O Banco Central foi procurado pelo BTG Pactual e pela J&F em outubro de 2025 para obter uma carta de conforto sobre a compra de ativos do Banco Master. A solicitação visava evitar questionamentos futuros sobre a operação caso o banco fosse liquidado.
Ailton de Aquino, diretor de Fiscalização do Banco Central, informou à Polícia Federal que o BTG Pactual solicitou o documento. A medida seguiu o mesmo modelo usado pela J&F na aquisição da Korv Seguradora. Aquino relatou que a busca por segurança jurídica ocorreu em meio à deterioração financeira do Master.
De acordo com o diretor, a J&F, que pertence aos irmãos Joesley e Wesley Batista, comprou a seguradora via PicPay.
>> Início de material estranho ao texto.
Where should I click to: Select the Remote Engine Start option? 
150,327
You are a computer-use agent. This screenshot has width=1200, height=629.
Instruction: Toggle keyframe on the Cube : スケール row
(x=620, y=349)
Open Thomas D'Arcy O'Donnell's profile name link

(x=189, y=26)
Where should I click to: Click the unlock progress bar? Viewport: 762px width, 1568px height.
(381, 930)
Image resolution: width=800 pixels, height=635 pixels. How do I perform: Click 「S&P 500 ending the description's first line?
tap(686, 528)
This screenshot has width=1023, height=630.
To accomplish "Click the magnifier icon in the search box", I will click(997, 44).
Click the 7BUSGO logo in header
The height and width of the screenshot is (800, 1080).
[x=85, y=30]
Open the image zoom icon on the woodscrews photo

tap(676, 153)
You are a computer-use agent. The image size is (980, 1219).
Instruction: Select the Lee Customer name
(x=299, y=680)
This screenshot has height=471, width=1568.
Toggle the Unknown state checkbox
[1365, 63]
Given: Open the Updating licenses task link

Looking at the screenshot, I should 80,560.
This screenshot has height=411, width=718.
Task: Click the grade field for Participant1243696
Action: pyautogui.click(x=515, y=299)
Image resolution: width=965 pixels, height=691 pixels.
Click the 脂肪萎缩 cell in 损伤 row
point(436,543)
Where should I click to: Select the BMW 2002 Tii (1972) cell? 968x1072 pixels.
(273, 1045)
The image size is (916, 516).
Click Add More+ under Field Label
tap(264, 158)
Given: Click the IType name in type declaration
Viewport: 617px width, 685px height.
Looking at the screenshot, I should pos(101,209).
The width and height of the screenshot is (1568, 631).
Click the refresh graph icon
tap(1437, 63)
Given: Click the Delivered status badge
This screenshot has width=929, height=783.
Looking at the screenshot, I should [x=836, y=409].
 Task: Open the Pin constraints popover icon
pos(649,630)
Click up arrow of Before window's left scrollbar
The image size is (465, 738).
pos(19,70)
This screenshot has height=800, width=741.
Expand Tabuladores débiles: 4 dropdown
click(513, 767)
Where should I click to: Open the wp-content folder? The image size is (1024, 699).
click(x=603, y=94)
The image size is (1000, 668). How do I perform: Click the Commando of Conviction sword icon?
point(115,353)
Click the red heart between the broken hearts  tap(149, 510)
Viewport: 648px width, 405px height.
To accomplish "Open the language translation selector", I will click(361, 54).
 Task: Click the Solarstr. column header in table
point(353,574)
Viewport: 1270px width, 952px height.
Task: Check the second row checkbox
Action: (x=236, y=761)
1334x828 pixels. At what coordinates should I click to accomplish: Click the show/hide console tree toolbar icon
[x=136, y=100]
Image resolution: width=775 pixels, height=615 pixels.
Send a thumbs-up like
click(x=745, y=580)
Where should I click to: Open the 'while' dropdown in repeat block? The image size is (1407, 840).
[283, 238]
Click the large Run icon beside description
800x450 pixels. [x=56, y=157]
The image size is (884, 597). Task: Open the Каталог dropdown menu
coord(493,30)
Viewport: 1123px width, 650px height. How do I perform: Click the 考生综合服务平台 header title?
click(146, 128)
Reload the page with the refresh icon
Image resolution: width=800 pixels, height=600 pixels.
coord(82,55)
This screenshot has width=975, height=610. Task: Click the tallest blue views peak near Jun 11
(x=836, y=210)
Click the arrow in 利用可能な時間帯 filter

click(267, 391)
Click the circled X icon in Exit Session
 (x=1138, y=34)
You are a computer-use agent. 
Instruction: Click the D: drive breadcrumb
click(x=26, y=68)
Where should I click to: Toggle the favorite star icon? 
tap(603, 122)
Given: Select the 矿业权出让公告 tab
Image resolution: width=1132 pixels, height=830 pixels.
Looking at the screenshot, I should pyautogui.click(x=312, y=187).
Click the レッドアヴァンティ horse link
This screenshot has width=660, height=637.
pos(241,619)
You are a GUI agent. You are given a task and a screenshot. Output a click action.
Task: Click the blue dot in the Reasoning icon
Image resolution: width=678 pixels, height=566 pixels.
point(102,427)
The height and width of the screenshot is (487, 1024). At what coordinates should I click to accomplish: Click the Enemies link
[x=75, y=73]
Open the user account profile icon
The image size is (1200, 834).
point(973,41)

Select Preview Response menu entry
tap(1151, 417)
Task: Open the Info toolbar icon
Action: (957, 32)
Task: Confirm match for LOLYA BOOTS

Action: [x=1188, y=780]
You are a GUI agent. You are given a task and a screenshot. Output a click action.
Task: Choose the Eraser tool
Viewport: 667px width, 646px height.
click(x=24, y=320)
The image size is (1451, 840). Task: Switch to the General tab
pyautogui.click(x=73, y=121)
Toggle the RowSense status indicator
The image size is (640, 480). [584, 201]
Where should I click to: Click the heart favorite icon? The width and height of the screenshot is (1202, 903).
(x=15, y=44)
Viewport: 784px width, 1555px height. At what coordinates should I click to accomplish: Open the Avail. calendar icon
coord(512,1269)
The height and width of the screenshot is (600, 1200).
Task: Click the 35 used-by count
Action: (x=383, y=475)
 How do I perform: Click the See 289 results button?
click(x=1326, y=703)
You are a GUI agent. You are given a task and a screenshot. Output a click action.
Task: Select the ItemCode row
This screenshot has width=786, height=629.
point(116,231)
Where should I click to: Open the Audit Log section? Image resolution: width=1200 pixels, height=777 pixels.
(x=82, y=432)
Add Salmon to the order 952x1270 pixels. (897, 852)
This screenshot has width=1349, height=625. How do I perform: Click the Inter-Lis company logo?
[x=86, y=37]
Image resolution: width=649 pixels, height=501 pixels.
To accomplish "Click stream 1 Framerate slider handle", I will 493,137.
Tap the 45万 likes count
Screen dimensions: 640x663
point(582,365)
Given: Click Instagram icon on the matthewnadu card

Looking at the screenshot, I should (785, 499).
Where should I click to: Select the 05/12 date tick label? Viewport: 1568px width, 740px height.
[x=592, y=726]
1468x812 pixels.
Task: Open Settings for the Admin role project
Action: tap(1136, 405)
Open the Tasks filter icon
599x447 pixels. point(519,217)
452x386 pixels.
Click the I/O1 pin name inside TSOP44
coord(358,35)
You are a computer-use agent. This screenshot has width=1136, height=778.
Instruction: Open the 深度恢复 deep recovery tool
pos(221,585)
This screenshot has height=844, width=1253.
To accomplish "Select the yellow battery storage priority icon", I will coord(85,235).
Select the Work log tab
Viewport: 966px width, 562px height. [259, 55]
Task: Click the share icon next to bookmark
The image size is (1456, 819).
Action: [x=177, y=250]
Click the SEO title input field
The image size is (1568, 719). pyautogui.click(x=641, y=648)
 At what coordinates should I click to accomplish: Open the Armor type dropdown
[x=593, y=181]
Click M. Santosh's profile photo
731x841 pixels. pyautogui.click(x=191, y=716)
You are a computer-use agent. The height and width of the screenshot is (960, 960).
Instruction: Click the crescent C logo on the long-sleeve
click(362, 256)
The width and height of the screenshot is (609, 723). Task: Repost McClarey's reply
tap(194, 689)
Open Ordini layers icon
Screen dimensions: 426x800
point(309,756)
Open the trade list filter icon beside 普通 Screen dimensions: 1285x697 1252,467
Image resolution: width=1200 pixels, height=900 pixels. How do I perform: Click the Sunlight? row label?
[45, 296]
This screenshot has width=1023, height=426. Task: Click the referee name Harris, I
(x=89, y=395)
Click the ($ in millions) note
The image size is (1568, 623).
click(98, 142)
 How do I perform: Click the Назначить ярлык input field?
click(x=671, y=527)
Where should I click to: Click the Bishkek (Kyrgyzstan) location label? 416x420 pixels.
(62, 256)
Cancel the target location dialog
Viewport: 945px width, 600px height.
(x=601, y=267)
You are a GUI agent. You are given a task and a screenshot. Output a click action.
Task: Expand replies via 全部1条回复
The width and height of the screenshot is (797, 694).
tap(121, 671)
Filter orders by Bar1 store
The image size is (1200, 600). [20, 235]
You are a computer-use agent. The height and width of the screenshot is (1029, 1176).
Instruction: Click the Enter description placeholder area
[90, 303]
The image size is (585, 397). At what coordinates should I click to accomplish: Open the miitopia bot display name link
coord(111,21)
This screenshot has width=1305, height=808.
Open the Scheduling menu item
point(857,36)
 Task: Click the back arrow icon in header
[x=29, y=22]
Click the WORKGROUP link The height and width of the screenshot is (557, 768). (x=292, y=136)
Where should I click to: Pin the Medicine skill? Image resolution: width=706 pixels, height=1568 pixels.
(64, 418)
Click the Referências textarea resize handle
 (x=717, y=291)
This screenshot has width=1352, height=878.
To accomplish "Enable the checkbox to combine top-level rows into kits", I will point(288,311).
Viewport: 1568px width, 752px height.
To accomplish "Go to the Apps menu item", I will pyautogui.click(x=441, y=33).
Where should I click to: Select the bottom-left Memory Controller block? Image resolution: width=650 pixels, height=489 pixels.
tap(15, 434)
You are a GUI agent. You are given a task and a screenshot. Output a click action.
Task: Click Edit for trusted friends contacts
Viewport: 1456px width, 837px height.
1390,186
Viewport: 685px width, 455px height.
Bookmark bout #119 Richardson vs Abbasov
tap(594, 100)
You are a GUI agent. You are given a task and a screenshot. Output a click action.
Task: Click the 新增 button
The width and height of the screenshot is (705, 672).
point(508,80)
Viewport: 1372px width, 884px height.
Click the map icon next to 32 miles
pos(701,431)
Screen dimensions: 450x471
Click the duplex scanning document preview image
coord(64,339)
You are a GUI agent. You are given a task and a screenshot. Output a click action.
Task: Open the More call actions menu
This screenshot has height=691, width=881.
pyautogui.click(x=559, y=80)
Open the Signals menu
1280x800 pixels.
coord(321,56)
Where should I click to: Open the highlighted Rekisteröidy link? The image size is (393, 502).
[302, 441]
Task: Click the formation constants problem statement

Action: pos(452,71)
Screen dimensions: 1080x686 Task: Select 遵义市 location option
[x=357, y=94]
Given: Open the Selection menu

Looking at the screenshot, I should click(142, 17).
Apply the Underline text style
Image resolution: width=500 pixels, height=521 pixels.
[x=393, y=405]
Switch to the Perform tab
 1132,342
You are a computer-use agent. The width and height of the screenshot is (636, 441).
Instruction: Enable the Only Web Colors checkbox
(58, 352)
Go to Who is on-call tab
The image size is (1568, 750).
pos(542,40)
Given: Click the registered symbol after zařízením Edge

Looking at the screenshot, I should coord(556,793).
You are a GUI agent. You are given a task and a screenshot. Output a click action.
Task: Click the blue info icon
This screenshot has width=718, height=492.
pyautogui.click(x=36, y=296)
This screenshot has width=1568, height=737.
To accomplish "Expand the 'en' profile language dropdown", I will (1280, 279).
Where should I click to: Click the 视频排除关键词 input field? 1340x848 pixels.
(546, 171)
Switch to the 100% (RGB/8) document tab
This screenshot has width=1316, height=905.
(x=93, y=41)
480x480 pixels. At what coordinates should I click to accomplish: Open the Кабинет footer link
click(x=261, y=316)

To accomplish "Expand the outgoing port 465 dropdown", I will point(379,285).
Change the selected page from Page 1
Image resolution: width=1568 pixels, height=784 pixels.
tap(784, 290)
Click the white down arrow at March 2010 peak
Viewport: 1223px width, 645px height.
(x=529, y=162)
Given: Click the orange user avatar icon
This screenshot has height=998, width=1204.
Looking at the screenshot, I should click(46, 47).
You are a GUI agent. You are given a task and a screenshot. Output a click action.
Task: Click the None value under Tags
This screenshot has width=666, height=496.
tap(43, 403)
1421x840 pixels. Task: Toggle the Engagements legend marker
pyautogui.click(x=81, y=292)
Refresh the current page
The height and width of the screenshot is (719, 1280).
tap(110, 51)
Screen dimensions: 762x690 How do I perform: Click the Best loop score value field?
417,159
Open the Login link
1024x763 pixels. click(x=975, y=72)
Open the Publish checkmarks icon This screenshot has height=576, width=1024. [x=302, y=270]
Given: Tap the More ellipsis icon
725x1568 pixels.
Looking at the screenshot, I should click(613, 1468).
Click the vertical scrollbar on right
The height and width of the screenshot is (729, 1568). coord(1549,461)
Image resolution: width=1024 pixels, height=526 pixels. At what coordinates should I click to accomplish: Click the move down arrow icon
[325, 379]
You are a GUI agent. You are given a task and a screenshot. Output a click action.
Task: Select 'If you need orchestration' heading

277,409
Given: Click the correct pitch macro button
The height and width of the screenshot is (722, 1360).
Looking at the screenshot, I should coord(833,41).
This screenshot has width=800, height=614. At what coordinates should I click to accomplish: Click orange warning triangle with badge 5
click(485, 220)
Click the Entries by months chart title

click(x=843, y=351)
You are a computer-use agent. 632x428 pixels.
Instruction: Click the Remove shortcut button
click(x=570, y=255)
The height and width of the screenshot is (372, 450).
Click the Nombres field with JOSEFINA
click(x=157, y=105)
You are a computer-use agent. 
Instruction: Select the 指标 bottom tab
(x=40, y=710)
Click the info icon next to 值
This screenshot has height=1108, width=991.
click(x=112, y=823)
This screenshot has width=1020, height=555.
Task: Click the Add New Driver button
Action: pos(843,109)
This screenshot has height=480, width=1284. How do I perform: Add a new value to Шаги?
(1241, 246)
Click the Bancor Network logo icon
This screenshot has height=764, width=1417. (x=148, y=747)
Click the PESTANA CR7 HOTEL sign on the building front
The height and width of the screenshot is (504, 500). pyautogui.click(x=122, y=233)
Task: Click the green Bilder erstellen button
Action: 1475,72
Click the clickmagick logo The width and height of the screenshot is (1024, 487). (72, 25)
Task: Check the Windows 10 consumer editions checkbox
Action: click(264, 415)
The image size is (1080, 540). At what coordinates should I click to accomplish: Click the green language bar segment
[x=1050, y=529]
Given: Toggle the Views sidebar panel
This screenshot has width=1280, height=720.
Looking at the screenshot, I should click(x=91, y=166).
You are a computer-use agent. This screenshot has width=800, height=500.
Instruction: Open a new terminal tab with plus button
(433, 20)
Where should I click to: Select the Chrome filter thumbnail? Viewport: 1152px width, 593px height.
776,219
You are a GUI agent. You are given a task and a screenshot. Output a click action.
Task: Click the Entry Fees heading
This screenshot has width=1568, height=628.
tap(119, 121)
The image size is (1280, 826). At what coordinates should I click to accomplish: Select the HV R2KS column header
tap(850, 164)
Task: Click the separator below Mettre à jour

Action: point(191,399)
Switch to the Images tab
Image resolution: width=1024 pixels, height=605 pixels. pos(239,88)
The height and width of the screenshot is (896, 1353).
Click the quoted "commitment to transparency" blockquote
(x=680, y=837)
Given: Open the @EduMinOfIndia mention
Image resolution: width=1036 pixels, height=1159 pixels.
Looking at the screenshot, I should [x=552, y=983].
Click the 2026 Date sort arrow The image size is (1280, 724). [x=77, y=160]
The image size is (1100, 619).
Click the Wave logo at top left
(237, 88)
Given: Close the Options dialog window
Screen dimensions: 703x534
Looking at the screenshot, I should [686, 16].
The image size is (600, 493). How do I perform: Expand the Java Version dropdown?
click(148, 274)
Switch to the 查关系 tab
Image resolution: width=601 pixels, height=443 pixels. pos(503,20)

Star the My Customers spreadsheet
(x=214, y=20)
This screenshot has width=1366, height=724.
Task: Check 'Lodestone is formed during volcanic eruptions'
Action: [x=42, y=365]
O BTG adquiriu outros ativos em operações que, à época, somavam cerca de 1 bilhão de reais. A compra em outubro de 2025 foi a segunda transação do BTG com bens do conglomerado.
O Banco Central anunciou a liquidação extrajudicial do Master em 18 de novembro de 2025. Daniel Vorcaro, que administrava o banco, tornou-se alvo de investigações da Polícia Federal. Ele é suspeito de ter vendido carteiras de crédito falsas ao BRB, banco estatal de Brasília.
A carta de conforto, explicou Aquino, não configura garantia econômica, mas serve para reduzir o risco de a operação ser considerada irregular após a entrada do banco em liquidação. O BTG Pactual não comentou sobre o assunto quando procurado na manhã de quinta-feira (13).